A cardinal rule of safe reloading is to always check everything you do. Even though you've loaded thousands of the same load before, look in the book before you start again. Even though you have one progressive dedicated to .45acp, verify the powder measure is throwing the right charge. Basically, double check every single thing you do and you'll be fine.

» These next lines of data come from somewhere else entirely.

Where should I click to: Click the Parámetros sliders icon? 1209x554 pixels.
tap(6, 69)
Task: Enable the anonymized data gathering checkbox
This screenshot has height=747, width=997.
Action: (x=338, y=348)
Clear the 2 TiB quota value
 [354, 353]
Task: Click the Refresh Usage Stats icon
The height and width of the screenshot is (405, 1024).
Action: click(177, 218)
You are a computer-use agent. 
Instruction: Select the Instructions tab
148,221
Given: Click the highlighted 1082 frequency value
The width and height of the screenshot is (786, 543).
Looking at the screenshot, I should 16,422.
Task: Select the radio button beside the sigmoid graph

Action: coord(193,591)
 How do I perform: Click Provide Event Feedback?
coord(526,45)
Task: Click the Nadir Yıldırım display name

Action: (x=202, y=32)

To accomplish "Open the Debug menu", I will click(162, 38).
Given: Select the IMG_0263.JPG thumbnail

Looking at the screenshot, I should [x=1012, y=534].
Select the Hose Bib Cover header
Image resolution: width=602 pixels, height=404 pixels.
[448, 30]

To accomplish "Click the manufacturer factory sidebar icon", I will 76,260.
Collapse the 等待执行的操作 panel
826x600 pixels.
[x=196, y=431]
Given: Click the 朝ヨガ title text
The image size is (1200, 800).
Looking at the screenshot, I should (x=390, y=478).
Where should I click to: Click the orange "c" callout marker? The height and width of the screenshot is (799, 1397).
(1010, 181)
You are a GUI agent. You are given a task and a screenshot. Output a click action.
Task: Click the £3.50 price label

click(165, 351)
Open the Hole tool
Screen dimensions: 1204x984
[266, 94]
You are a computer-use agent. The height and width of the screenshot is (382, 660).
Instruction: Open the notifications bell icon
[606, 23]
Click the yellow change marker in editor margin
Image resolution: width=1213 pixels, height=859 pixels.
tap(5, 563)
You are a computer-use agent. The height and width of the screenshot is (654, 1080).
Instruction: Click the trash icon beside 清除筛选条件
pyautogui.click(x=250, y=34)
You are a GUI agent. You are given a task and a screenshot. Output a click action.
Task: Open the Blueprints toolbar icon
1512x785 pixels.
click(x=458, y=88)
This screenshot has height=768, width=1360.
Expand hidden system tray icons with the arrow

What happens if you don't? Yesterday I was loading small quantities of .30-06 for a new pistol barrel. Primers were to be Winchester WLR. There was a blue Winchester box of 100 primers laying on my bench, and I didn't look at it carefully other than to see "rifle" on it even though I had last been loading .338 WM. Why? Because I remembered that WLR are for standard and magnum loads. I loaded my few small lots of ammo and when cleaning up, I actually looked a the primer box which was labeled WLRM, or Winchester Large Rifle Magnum. WTF? What I "remembered" was wrong. Winchester Large Pistol are for standard and magnum loads, but there are two different rifle primers: WLR and WLRM. I probably could have used the WLRM primers as all rounds had starting loads, but the safe and smart thing was to pull them down and start over. All I lost was a little time, but it was not cool.
Moral of the story: you will fuck up if you trust yourself. Check everything, then check it again. Safe reloading is really about obsessive QC.